(Task requirements): Write the listing out again, all of it, word for word.

++++++++++

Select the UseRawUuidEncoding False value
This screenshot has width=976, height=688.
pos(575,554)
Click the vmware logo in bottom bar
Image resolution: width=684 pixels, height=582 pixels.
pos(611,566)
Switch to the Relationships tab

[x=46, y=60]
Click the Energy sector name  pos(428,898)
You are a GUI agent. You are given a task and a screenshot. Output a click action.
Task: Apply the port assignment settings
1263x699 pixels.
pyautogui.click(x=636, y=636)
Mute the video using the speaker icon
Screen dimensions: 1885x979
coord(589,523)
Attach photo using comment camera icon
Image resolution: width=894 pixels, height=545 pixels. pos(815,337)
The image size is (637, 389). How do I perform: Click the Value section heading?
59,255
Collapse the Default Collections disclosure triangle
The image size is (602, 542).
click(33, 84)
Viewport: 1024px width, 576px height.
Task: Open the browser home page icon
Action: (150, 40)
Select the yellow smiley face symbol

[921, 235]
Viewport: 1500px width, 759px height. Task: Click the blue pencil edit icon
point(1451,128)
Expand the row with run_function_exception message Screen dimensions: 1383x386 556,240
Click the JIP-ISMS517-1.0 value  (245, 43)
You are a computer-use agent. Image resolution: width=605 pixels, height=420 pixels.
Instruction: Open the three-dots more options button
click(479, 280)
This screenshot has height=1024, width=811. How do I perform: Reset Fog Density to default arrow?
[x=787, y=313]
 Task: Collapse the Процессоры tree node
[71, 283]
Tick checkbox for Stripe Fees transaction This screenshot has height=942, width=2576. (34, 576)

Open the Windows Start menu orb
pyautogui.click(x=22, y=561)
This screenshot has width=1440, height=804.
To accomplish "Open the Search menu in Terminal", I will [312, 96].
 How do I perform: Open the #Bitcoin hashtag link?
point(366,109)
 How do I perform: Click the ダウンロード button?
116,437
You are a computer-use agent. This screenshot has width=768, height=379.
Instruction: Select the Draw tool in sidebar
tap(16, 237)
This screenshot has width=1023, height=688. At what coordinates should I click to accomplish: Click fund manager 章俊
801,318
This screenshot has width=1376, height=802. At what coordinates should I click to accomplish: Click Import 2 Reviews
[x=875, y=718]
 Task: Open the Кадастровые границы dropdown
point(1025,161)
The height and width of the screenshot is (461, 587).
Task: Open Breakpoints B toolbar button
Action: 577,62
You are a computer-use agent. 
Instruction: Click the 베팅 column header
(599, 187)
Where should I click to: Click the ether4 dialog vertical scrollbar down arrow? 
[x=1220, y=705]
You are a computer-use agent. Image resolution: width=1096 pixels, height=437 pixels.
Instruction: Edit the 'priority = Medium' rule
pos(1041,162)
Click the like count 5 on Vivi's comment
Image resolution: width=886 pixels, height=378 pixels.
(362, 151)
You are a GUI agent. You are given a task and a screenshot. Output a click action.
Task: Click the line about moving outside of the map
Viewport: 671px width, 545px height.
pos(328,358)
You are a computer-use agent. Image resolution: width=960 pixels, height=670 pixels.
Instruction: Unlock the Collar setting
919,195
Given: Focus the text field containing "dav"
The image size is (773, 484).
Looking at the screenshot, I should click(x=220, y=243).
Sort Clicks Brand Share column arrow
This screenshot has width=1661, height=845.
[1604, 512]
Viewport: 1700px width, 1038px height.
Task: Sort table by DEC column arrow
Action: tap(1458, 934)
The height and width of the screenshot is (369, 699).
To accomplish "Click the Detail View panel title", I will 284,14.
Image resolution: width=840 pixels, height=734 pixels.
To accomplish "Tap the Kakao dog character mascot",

++++++++++

(Result of this task):
Select the UseRawUuidEncoding False value
This screenshot has width=976, height=688.
pos(575,554)
Click the vmware logo in bottom bar
Image resolution: width=684 pixels, height=582 pixels.
pos(611,566)
Switch to the Relationships tab

[x=46, y=60]
Click the Energy sector name  pos(428,898)
You are a GUI agent. You are given a task and a screenshot. Output a click action.
Task: Apply the port assignment settings
1263x699 pixels.
pyautogui.click(x=636, y=636)
Mute the video using the speaker icon
Screen dimensions: 1885x979
coord(589,523)
Attach photo using comment camera icon
Image resolution: width=894 pixels, height=545 pixels. pos(815,337)
The image size is (637, 389). How do I perform: Click the Value section heading?
59,255
Collapse the Default Collections disclosure triangle
The image size is (602, 542).
click(33, 84)
Viewport: 1024px width, 576px height.
Task: Open the browser home page icon
Action: (150, 40)
Select the yellow smiley face symbol

[921, 235]
Viewport: 1500px width, 759px height. Task: Click the blue pencil edit icon
point(1451,128)
Expand the row with run_function_exception message Screen dimensions: 1383x386 556,240
Click the JIP-ISMS517-1.0 value  (245, 43)
You are a computer-use agent. Image resolution: width=605 pixels, height=420 pixels.
Instruction: Open the three-dots more options button
click(479, 280)
This screenshot has height=1024, width=811. How do I perform: Reset Fog Density to default arrow?
[x=787, y=313]
 Task: Collapse the Процессоры tree node
[71, 283]
Tick checkbox for Stripe Fees transaction This screenshot has height=942, width=2576. (34, 576)

Open the Windows Start menu orb
pyautogui.click(x=22, y=561)
This screenshot has width=1440, height=804.
To accomplish "Open the Search menu in Terminal", I will [312, 96].
 How do I perform: Open the #Bitcoin hashtag link?
point(366,109)
 How do I perform: Click the ダウンロード button?
116,437
You are a computer-use agent. This screenshot has width=768, height=379.
Instruction: Select the Draw tool in sidebar
tap(16, 237)
This screenshot has width=1023, height=688. At what coordinates should I click to accomplish: Click fund manager 章俊
801,318
This screenshot has width=1376, height=802. At what coordinates should I click to accomplish: Click Import 2 Reviews
[x=875, y=718]
 Task: Open the Кадастровые границы dropdown
point(1025,161)
The height and width of the screenshot is (461, 587).
Task: Open Breakpoints B toolbar button
Action: 577,62
You are a computer-use agent. 
Instruction: Click the 베팅 column header
(599, 187)
Where should I click to: Click the ether4 dialog vertical scrollbar down arrow? 
[x=1220, y=705]
You are a computer-use agent. Image resolution: width=1096 pixels, height=437 pixels.
Instruction: Edit the 'priority = Medium' rule
pos(1041,162)
Click the like count 5 on Vivi's comment
Image resolution: width=886 pixels, height=378 pixels.
(362, 151)
You are a GUI agent. You are given a task and a screenshot. Output a click action.
Task: Click the line about moving outside of the map
Viewport: 671px width, 545px height.
pos(328,358)
You are a computer-use agent. Image resolution: width=960 pixels, height=670 pixels.
Instruction: Unlock the Collar setting
919,195
Given: Focus the text field containing "dav"
The image size is (773, 484).
Looking at the screenshot, I should click(x=220, y=243).
Sort Clicks Brand Share column arrow
This screenshot has width=1661, height=845.
[1604, 512]
Viewport: 1700px width, 1038px height.
Task: Sort table by DEC column arrow
Action: tap(1458, 934)
The height and width of the screenshot is (369, 699).
To accomplish "Click the Detail View panel title", I will 284,14.
Image resolution: width=840 pixels, height=734 pixels.
To accomplish "Tap the Kakao dog character mascot",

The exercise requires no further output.